Dies ist aber mit gemeinsamer Kontur nicht gemeint. Gemeint ist der Hass und die Ausgrenzung, die Ghettoisierung in „Stadt der Blinden“, das Bedürfnis nach Friede und Harmonie und Gerechtigkeit in „Utopia“, die Technikbesessenheit in „Brave new world“, das menschlich Animalische in „Animal Farm“, der Krieg und das Elend in 1984, aber auch die Überwachungstechnik, die Propaganda; das amerikanische Fühlen in „The man in the high castle“; der Überlebenswille und die Verzweiflung in „Children of men“.
Das, was hier Kontur genannt wird, das ist das, was der Rezipient mit der acutezza oder Agudeza herausarbeiten kann.

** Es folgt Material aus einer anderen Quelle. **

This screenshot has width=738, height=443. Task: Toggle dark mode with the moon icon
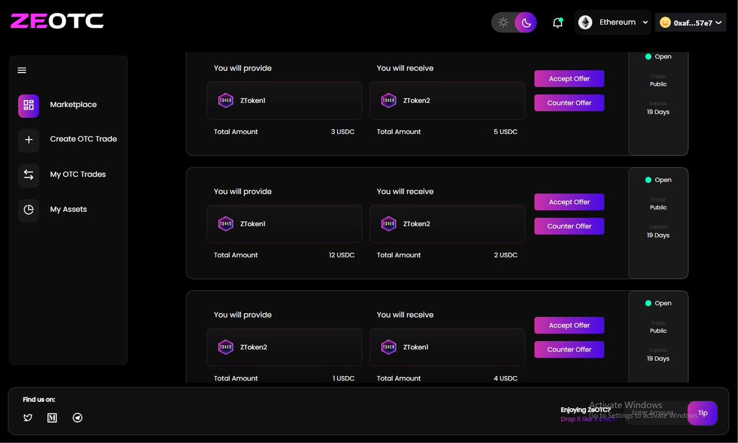(525, 22)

„Das Wesen der Agudeza gehört zu jenen, die man eher im Gesamten als im Detail erkennt, die sich wahrnehmen, nicht definieren lassen; und jede Definition ist deshalb, bei einer so unerfassbaren Materie, gültig; was die Schönheit für die Augen ist und die Harmonie für die Ohren, ist für den Verstand der Begriff.“ (B. Gracián: Die Agudeza und die Kunst der Verstandesschärfe).

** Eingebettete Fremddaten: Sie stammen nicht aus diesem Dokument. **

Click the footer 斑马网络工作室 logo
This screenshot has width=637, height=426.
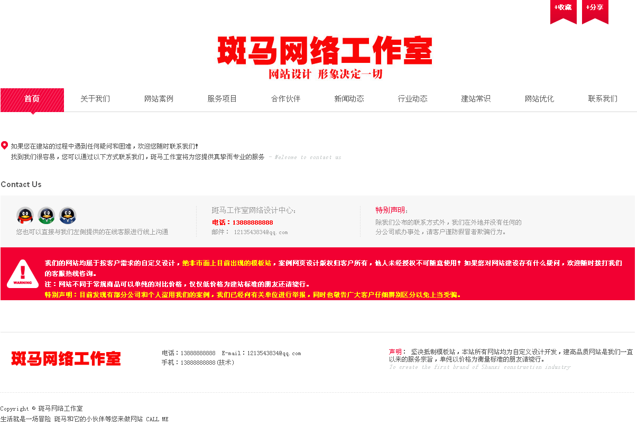click(x=66, y=358)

Das ist es, was die Verstandesschärfe mit der –unschärfe gemeinsam haben, das, was beide aus der Welt herausfiltern können, weil es – selbst bei höchster Unschärfe – als Kontur sichtbar bleibt. Die Kontur dieser Welt, die sich nicht wegwischen lässt und damit Wesen enthält: bizarrerweise das höchste Detail, das sichtbar wird nicht durch Detailschärfe sondern durch ihr Gegenteil.
Es erinnert an die Technik, wie man einen Stern fixieren soll: Niemals direkt den Stern anvisieren, da er dann im „Blinden Fleck“ des Auges verschwindet. Sondern an ihm vorbei sehen, ihn absichtlich nicht fixieren. Umso deutlicher tritt er zu Tage.